→ EXERCISE REQUIREMENTS: Could you filter the listing for lines with the word "field" and return them?

→ RECORDS FOR THE EXERCISE:
◆ ◆ ◆ ◆ ◆
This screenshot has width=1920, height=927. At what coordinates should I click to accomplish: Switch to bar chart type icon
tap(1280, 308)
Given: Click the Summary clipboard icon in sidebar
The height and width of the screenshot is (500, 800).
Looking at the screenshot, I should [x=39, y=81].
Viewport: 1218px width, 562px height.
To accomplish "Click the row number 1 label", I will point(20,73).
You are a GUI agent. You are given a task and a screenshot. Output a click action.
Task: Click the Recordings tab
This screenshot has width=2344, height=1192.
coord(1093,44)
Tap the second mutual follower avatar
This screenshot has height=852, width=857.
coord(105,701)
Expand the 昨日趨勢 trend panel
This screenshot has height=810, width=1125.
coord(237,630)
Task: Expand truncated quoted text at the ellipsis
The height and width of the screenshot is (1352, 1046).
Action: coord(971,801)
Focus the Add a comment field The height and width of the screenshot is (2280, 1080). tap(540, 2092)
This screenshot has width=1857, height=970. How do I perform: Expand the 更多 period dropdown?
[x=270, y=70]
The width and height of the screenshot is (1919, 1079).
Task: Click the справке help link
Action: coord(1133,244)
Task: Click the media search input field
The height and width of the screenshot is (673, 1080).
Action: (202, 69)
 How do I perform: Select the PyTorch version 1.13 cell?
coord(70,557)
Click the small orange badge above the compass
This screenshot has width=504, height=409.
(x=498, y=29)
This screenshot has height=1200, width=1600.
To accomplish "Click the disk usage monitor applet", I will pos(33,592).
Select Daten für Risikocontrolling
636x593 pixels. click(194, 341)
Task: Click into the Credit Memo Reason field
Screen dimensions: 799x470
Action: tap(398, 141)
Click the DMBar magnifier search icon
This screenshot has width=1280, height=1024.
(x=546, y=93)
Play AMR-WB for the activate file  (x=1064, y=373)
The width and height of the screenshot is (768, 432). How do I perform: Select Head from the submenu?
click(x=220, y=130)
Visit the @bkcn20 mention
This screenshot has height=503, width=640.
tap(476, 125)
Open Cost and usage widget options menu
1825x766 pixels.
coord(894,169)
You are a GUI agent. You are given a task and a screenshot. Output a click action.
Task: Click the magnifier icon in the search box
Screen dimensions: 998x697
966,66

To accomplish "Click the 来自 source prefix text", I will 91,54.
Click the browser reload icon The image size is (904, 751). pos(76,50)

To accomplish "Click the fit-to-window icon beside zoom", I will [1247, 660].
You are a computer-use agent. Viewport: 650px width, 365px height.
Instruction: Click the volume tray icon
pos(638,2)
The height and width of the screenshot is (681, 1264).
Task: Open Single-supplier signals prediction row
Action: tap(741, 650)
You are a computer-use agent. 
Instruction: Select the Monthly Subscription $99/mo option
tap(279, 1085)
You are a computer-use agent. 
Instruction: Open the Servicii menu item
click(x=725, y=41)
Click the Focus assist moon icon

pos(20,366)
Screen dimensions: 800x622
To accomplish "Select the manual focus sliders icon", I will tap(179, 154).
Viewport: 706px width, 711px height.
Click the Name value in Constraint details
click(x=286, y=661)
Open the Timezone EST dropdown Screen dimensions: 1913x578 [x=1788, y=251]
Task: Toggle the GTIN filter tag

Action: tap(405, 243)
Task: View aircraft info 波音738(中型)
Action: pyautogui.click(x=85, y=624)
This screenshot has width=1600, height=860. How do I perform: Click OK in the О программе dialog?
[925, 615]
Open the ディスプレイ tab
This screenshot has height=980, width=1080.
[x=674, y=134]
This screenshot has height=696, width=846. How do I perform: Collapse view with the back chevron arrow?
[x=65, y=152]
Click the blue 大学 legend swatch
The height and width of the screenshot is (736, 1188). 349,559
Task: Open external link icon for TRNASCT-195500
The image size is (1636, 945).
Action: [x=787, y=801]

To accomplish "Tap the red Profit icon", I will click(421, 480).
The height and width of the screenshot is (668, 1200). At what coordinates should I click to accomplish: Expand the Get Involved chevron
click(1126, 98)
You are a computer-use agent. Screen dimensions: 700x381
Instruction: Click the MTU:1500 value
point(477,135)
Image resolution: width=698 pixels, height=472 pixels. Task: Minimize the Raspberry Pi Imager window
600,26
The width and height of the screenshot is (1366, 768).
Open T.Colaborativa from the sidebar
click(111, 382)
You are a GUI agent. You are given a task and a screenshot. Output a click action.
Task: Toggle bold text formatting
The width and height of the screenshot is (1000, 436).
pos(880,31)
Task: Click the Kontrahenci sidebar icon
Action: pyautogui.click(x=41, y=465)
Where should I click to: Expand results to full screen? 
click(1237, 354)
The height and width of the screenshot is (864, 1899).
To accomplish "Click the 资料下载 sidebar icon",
◆ ◆ ◆ ◆ ◆
→ FINISHED TASK:
Focus the Add a comment field The height and width of the screenshot is (2280, 1080). tap(540, 2092)
Task: Click the media search input field
Task: Click into the Credit Memo Reason field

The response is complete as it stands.